Por milhares de anos o homem foi intuitivamente selecionando, para uso alimentar, plantas que apresentassem maior rendimento, maior resistência a pragas e melhor qualidade. Com o tempo, a ciência veio auxiliá-lo nesta tarefa. Manifestação mais contemporânea dessa aliança é o desenvolvimento, nas últimas décadas, de variedades de trigo, arroz, milho e soja com alto rendimento agrícola, capazes de alimentar uma população mundial crescente e urbanizada.
Há muito tempo novas variedades vêm sendo produzidas a partir de técnicas tradicionais de cruzamento e melhoramento, envolvendo transferência de genes por reprodução normal ou pelo uso de metodologias que alteram cromossomos, como a mutagênese química e a irradiação. Nos últimos 10 ou 15 anos, no entanto, introduziu-se uma nova tecnologia: a modificação genética para a produção de alimentos, chamada de “tecnologia do DNA recombinante”, que consiste num avanço nos processos naturais de melhoramento de plantas.
Nos cruzamentos convencionais, misturam-se ou transferem-se para uma planta, ao acaso e ao mesmo tempo, um grupo de genes, sendo o resultado a produção de uma variedade com múltiplas características, nem todas desejáveis. Como esse processo convencional é impreciso, separar as características desejáveis das indesejáveis é bastante demorado. Com a tecnologia do DNA recombinante pode-se, de forma rápida, alterar a operação de um gene pré-existente ou incorporar numa nova planta um único gene exógeno, correspondente a uma determinada característica que se deseja desenvolver.
A história mostra que mudanças na forma de produção e conservação dos alimentos sempre causaram preocupação e, quando recentes, geraram medo. Foi o caso do enlatamento, da pasteurização, da comercialização da margarina, do milho híbrido, do uso da irradiação e de microondas. E é por essa desconfiança face ao novo que crescem as questões relativas à segurança dos alimentos transgênicos.
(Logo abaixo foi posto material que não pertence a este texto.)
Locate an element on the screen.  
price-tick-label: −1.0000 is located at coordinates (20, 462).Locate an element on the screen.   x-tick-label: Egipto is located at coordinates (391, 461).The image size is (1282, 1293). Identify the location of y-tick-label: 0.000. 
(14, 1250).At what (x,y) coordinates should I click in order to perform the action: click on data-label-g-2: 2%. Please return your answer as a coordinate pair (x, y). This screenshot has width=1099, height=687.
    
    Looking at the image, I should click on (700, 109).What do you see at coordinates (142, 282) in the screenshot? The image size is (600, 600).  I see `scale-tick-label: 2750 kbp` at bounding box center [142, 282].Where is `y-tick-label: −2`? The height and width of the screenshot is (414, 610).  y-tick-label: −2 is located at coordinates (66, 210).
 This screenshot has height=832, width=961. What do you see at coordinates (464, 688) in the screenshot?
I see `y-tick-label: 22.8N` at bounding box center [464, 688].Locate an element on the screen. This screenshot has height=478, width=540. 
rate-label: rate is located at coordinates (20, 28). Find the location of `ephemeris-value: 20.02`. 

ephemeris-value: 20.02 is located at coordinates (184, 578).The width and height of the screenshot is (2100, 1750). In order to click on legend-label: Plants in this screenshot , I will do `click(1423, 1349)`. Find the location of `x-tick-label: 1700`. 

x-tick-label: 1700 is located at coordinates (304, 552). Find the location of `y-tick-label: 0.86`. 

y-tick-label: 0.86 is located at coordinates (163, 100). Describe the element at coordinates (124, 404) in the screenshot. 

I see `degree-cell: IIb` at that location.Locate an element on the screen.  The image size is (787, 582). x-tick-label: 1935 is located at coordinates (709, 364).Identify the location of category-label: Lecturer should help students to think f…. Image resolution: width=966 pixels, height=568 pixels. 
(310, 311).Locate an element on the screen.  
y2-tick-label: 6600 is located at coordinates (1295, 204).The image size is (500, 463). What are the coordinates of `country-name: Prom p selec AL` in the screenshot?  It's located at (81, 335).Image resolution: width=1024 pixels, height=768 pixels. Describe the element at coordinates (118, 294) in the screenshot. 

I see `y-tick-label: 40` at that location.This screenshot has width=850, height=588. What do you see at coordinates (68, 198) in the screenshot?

A tecnologia do DNA recombinante permite a transferência específica de novos genes para uma planta, alterando a sua composição. Esta alteração acarreta efeitos intencionais, correspondendo à característica do gene introduzido (por exemplo, resistência a herbicidas), mas também pode gerar efeitos não intencionais (por exemplo, alteração do teor de um composto químico). Os riscos potenciais estão, portanto, associados ao novo DNA introduzido, ou ao produto de expressão desse DNA (proteína) ou a efeitos não intencionais, decorrentes da introdução no genoma e da expressão desse novo gene.
Muitos genes já foram transferidos de um organismo a outro com o objetivo de desenvolver características desejáveis, como melhoria do valor nutricional, da conservação ou da resistência a pragas. A segurança desses alimentos, obtidos por modernas técnicas da biotecnologia, é avaliada pela análise de risco que se baseia em princípios básicos, que medem sua segurança em relação à segurança dos alimentos que lhe deram origem. A aplicação dessas metodologias e o histórico de uso conhecido vem mostrando que esses produtos não são menos seguros do que aqueles que lhes deram origem.
No Brasil, esses novos alimentos estarão submetidos aos ministérios da Saúde, da Agricultura e da Ciência e Tecnologia, sujeitos a legislação específica relativa a normas de segurança e rotulagem, e avaliados por várias comissões técnico-científicas, responsáveis pela aprovação de sua comercialização. Por isso, quanto mais qualificada for a discussão em torno dos alimentos contendo organismos geneticamente modificados, maior será a informação que terão seus eventuais consumidores, e mais exigentes e mais adequadas serão as políticas reguladoras de sua produção, divulgação e distribuição.
Por Franco Lajolo professor na Faculdade de Ciências Farmacêuticas da USP.